**Exercise objective:** Lines from the one containing "This screenshot has width=725, height=301." through the final line of the data, restated word for word and free of pictures, make up the whole answer.
(Beginning of Data)
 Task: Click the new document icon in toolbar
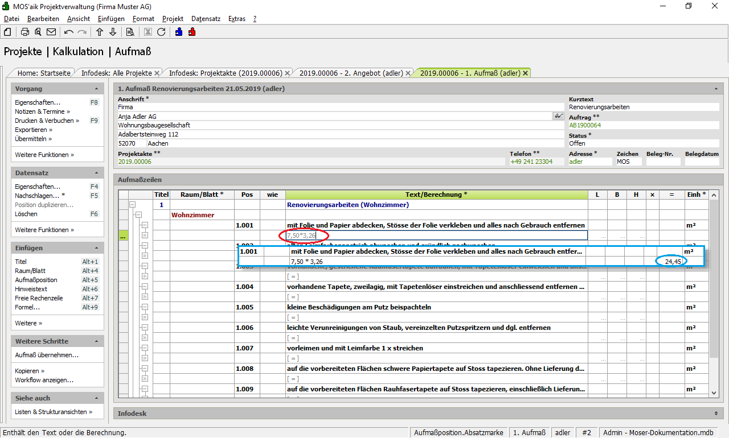point(7,32)
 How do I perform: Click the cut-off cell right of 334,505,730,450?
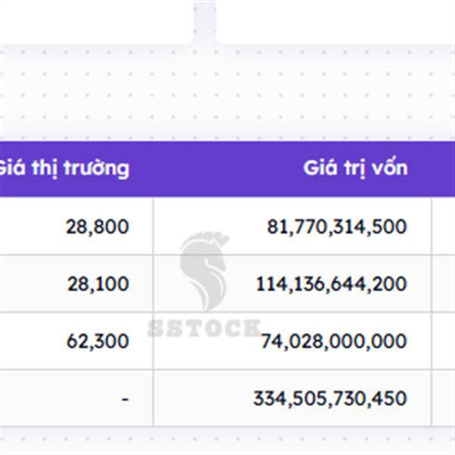point(444,398)
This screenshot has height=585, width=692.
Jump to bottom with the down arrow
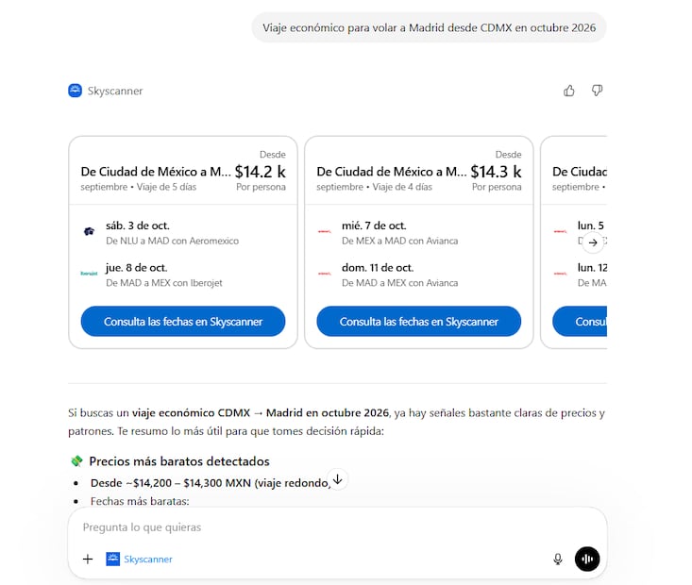tap(337, 479)
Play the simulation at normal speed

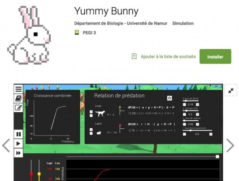[18, 143]
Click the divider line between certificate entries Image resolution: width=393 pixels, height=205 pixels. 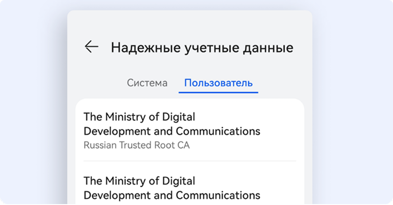click(x=190, y=161)

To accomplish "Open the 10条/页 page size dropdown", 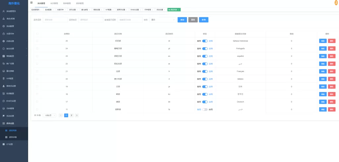I will coord(50,115).
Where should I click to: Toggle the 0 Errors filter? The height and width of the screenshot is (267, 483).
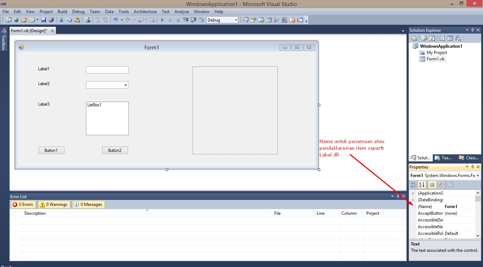click(23, 204)
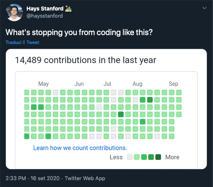This screenshot has width=213, height=187.
Task: Click the 14,489 contributions heading
Action: 86,60
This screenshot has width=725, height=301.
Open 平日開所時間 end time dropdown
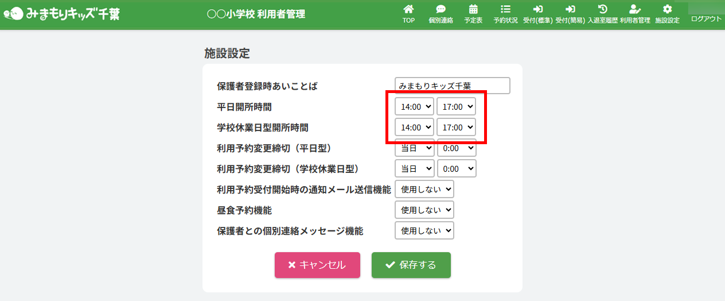click(x=456, y=107)
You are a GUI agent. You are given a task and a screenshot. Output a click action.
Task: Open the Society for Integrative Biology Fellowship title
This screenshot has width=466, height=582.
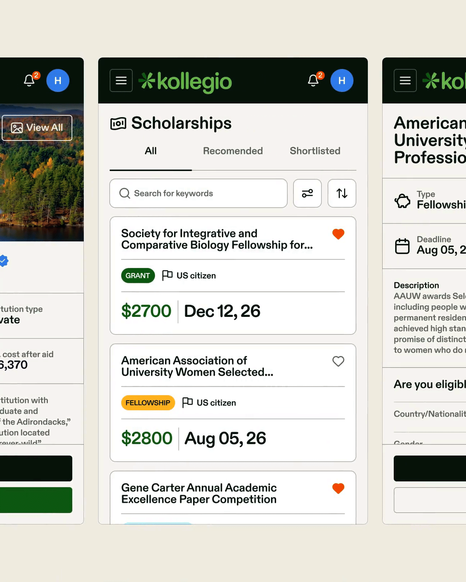tap(217, 239)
(End of Data)
**Solution to this task:**
This screenshot has width=725, height=301.
Open 平日開所時間 end time dropdown
click(x=456, y=107)
You are a GUI agent. You are given a task and a screenshot. Output a click action.
Task: Open the Society for Integrative Biology Fellowship title
This screenshot has width=466, height=582.
tap(217, 239)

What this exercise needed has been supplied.